EXTRACT:
•••
On 17. 05. 24, 22:07, Linus Torvalds wrote:
On Fri, 17 May 2024 at 00:54, Jiri Slaby <jirislaby@xxxxxxxxxx> wrote:
inode->i_private = data;
inode->i_flags |= S_PRIVATE;
+ inode->i_mode &= ~S_IFREG;
That is not a sensible operation. S_IFREG isn't a bit mask.
Oh, sure. I just unmasked what libfs' prepare_anon_dentry() set by default.
But it looks like 'anon_inode' traditionally had *no* type bytes at
all. That's literally crazy.
Doing a 'stat -L' on one in /proc/X/fd/Y will correctly say "weird
file" about them.
What a crock. That's horrible, and we apparently never noticed how
broken anon_inodes were because nobody really cared. But then lsof
seems to have done the *opposite* and just said (for unfathomable
reasons) "this can't be a normal regular file".
But I can't actually find that code in lsof. I see
if (rest && rest[0] == '[' && rest[1] == 'p')
fdinfo_mask |= FDINFO_PID;
which only checks that the name starts with '[p'. Hmm.
lsof just has received a fix in a form of:
else if (Lf->ntype == N_REGLR && rest && *rest && strcmp(pbuf,
"pidfd") == 0) {
https://github.com/lsof-org/lsof/pull/319/commits/c1678e3f6e4b4d984cb3078b7bf0c9e24bedb8ca
[ Time passes, I go looking ]
Oh Christ. It's process_proc_node:
Yes, didn't I note it? Hmm, apparently not (or maybe it's hidden in all
those pulls/isuses/bugs). But definitely been there, seen that. Sorry.
type = s->st_mode & S_IFMT;
switch (type) {
...
case 0:
if (!strcmp(p, "anon_inode"))
Lf->ntype = Ntype = N_ANON_INODE;
break;
so yes, process_proc_node() really seems to have intentionally noticed
that our anon inodes forgot to put a file type in the st_mode, and
together with the path from readlink matching 'anon_inode' is how lsof
determines it's one of the special inodes.
So yeah, we made a mistake, and then lsof decided that mistake was a feature.
Yes, but we can schedule a removal of this compat handling after some
years...
But that does mean that we probably just have to live in the bed we made.
•••
RECORD EXTRACTS:
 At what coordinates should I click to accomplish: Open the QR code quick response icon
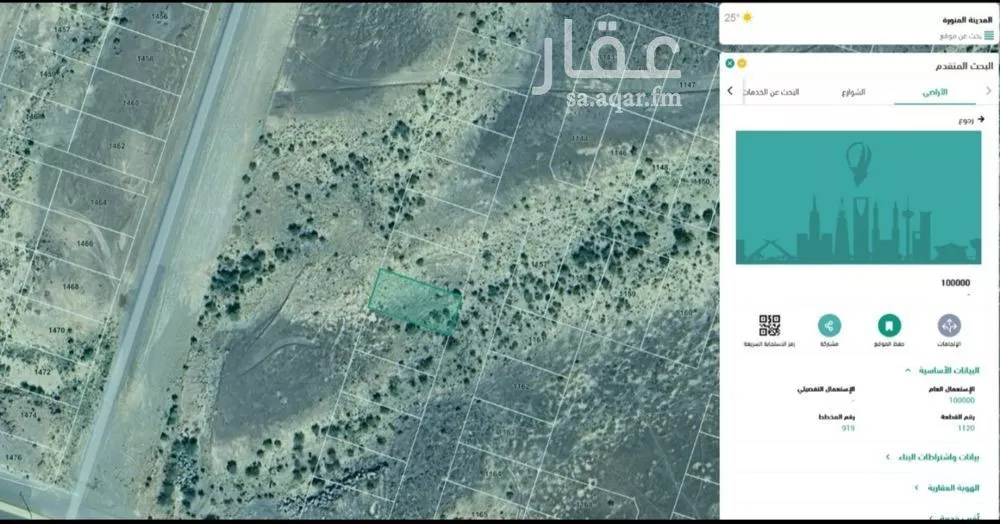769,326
•••
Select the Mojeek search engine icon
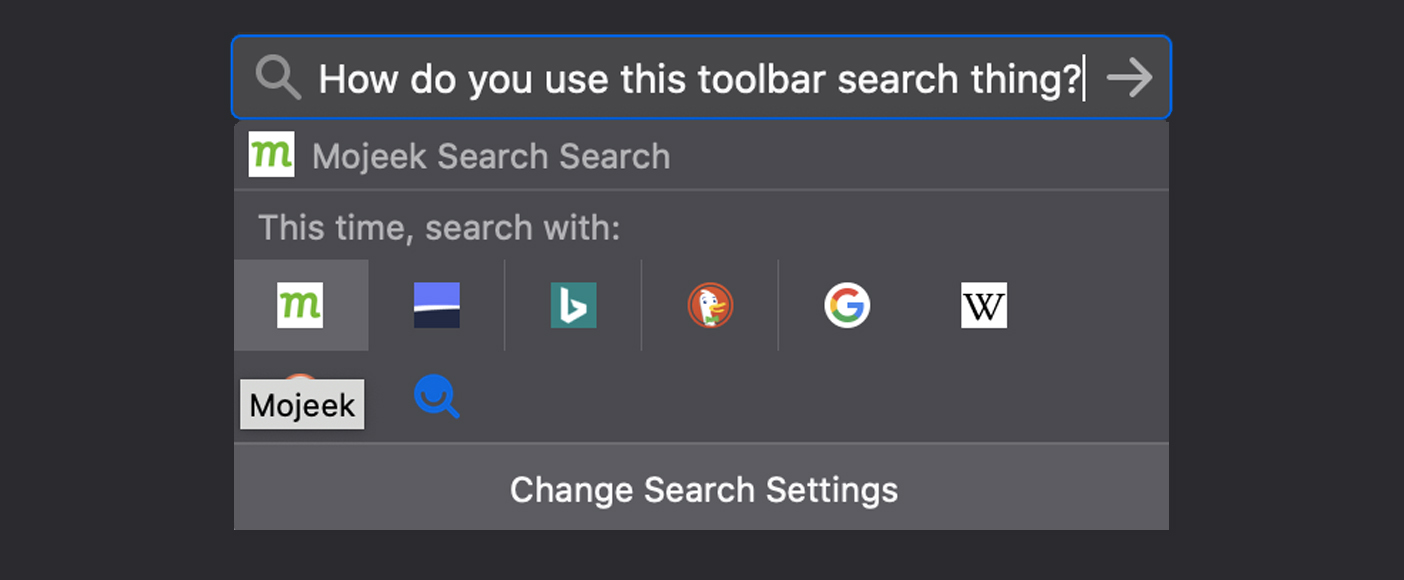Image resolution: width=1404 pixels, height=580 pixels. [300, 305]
•••
DIRECTIVES:
1: Copy from the email thread everything from "But it looks" down to "rest[1] == 'p')".
2: In the email thread, what does running 'stat -L' on an anon inode in /proc/X/fd/Y say about it?
The records have nothing to do with the email thread.

ANSWERS FOR THE EXERCISE:
1:
But it looks like 'anon_inode' traditionally had *no* type bytes at
all. That's literally crazy.
Doing a 'stat -L' on one in /proc/X/fd/Y will correctly say "weird
file" about them.
What a crock. That's horrible, and we apparently never noticed how
broken anon_inodes were because nobody really cared. But then lsof
seems to have done the *opposite* and just said (for unfathomable
reasons) "this can't be a normal regular file".
But I can't actually find that code in lsof. I see
if (rest && rest[0] == '[' && rest[1] == 'p')

2: It says "weird file."